■ Source data
+ + + +

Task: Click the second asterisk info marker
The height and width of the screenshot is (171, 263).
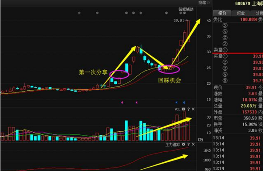Action: (x=97, y=13)
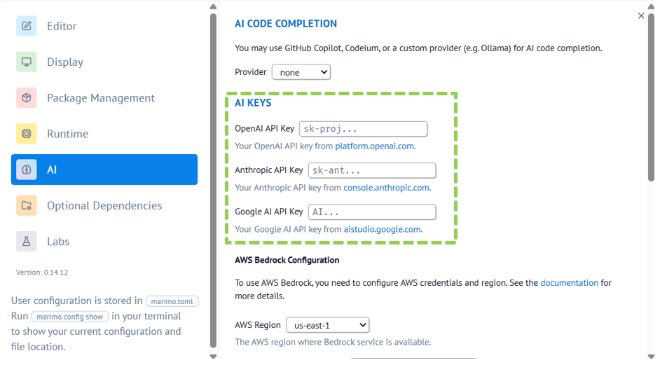This screenshot has width=660, height=365.
Task: Click the Optional Dependencies folder icon
Action: point(27,205)
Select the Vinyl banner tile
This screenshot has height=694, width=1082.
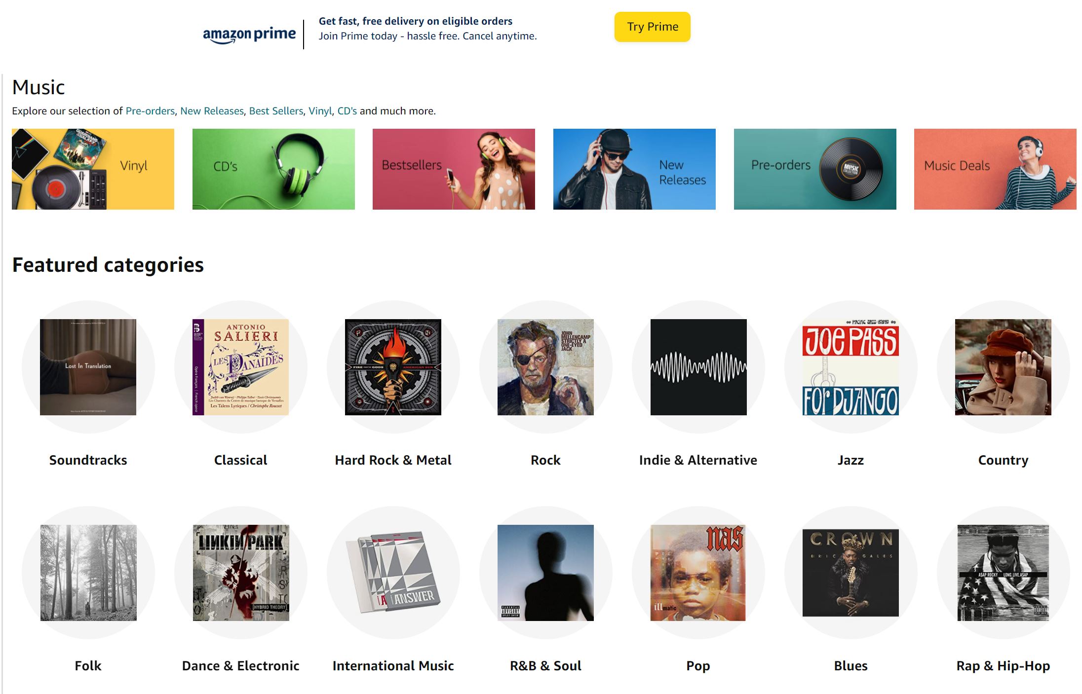point(93,169)
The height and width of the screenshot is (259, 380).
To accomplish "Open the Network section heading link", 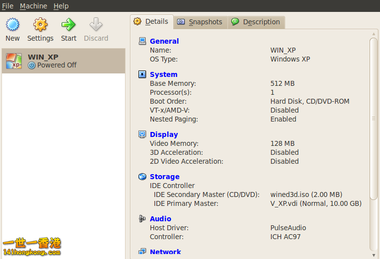I will coord(165,252).
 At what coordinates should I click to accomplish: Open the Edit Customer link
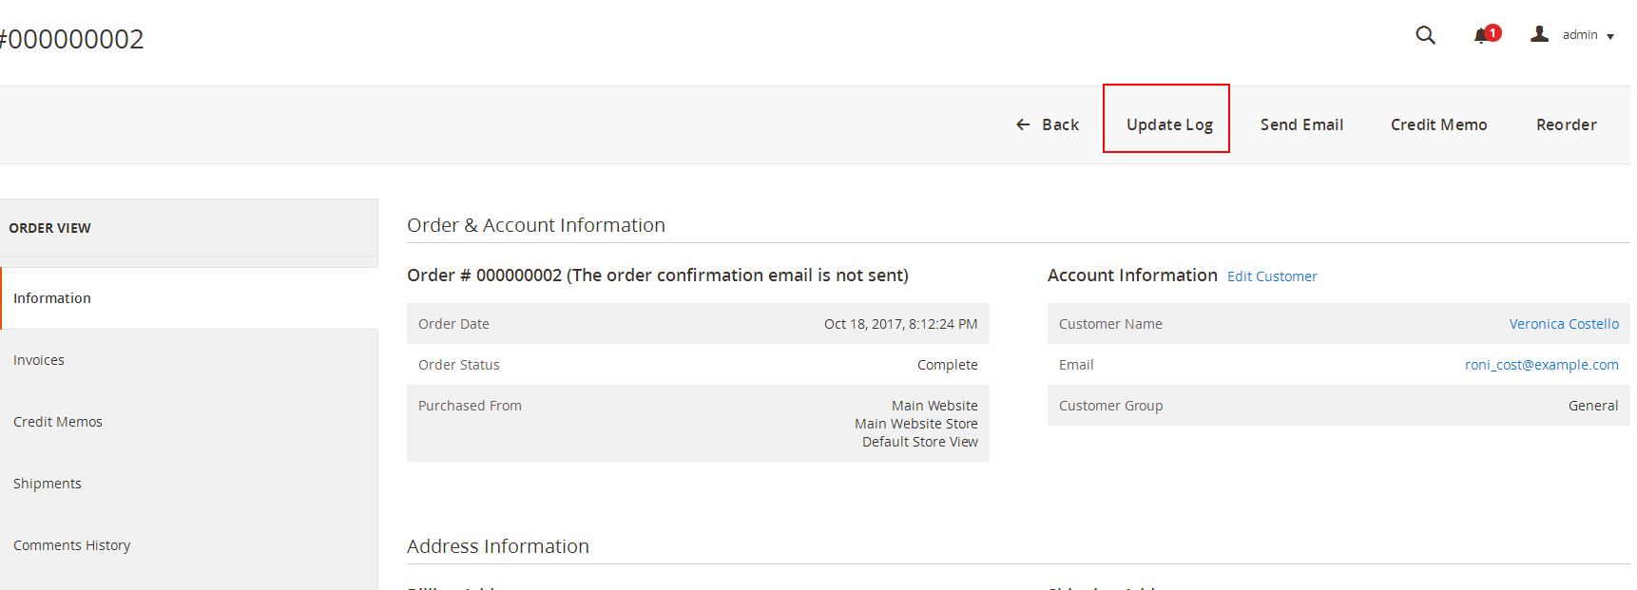1272,276
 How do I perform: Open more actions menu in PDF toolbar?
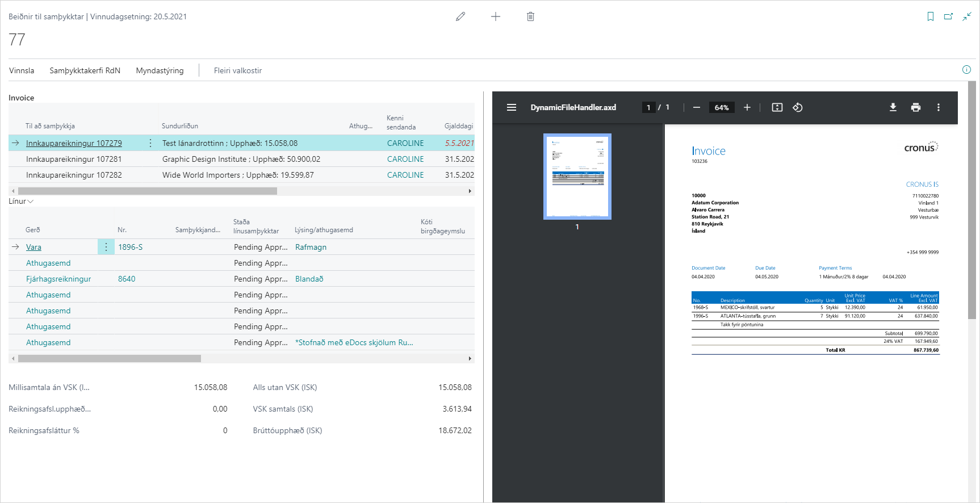pyautogui.click(x=938, y=107)
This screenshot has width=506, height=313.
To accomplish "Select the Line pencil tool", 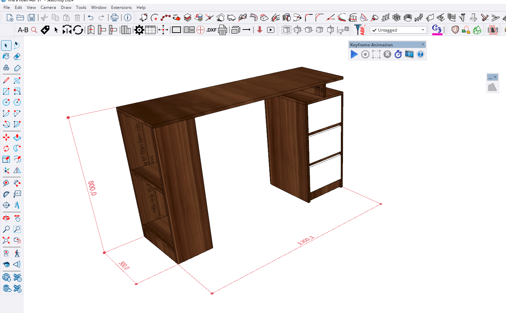I will coord(6,80).
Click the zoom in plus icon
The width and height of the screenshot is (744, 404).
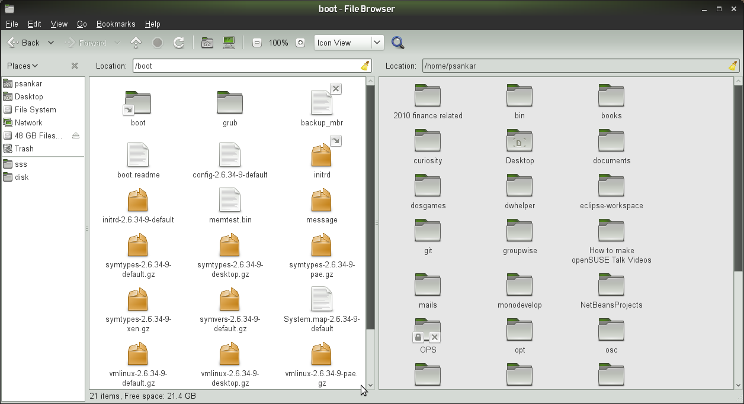(300, 43)
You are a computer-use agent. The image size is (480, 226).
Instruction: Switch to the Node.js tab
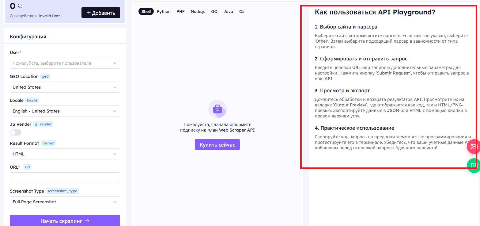(x=198, y=12)
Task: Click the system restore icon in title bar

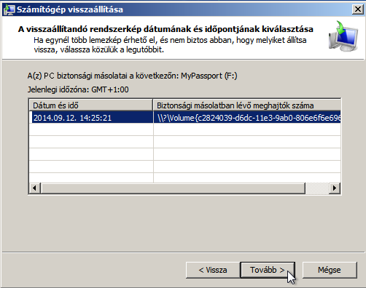Action: 9,9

+ + + +

■ Directions
Only the lines from the line that contains "Instruction: Switch to the Node.js tab" through the end of the entries are to be written out, exactly and without pictures, both ends included.

■ Solution to this exercise
Instruction: Switch to the Node.js tab
(x=198, y=12)
Task: Click the system restore icon in title bar

Action: 9,9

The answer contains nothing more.